“Eighty years later, filmmaker Karolis Kaupinis has taken this eccentric idea as the kernel of truth from which his beautifully poker-faced feature debut can sprout into an elegant, offbeat fiction that is both steeped in pre-war Lithuanian history and starkly relevant to our current moment — wherever nationalism is being invoked for political capital by powerful cowards.”
““Nova Lituania” is also formally striking. Simonas Glinskis’ photography feels both antique in its monochrome palette and modern in the poreless, ungrained luminosity of its digital imagery. It is classical, with precisely choreographed scenes playing out in frames composed as stringently as a territorial map. But it is also contemporary, in the occasional subtle wobble of the handheld camerawork. All aspects of its craft, including Audrias Dumikas’ meticulous, period-accurate yet also coolly minimalist production design, feel engineered to remind us that its themes straddle the amusingly bygone and the painfully present.”
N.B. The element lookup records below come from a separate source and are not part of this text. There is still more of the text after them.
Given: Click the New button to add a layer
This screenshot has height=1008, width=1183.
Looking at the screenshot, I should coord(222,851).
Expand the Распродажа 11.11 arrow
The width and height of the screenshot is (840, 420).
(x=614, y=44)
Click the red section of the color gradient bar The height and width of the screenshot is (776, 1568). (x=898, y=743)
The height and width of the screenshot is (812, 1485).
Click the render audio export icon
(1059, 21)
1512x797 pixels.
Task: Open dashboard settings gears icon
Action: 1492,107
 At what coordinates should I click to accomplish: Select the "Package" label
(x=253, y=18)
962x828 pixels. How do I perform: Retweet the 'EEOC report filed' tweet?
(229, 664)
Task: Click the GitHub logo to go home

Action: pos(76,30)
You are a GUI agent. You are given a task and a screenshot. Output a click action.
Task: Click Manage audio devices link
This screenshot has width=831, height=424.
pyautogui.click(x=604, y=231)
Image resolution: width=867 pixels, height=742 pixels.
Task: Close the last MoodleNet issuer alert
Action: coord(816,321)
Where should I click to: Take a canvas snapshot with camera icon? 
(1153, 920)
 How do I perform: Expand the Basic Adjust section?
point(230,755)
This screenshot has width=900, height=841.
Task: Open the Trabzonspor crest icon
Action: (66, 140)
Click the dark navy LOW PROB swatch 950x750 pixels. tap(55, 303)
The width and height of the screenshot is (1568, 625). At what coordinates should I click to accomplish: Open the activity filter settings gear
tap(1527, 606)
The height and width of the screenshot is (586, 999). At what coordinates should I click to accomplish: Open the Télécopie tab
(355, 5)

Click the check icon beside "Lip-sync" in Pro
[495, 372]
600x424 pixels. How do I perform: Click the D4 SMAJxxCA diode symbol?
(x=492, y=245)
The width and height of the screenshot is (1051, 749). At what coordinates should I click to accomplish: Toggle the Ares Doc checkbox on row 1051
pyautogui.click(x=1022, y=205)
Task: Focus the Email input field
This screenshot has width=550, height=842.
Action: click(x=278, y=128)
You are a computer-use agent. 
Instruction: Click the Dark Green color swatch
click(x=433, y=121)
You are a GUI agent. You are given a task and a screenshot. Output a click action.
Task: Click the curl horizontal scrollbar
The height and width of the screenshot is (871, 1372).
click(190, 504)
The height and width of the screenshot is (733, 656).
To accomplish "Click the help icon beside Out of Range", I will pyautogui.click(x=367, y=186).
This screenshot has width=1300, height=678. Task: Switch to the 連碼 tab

Karlovy Vary Review: ‘Nova Lituania’ – Jessica Kiang
“Kaupinis has crafted a careful and controlled affair shot in stark black and white. There are moments when the movie almost has an air of satire about it, with some scenes fairly reminiscent of propaganda films. Certainly, the uncertainty about world politics and the almost blithe acceptance that “everything will come out in the wash” shown in the film resonate strongly with the state of the modern world.”
Review: Nova Lituania – Laurence Boyce
“The photography is wonderfully orchestrated by Simonas Glinskis, with the stiffness of its impeccable visual harmony sometimes broken up with a hand-held camera movement. The shifts in black and white gradient from the extremely dark to extremely light serve to accommodate the given atmosphere or character and are cleverly implemented.”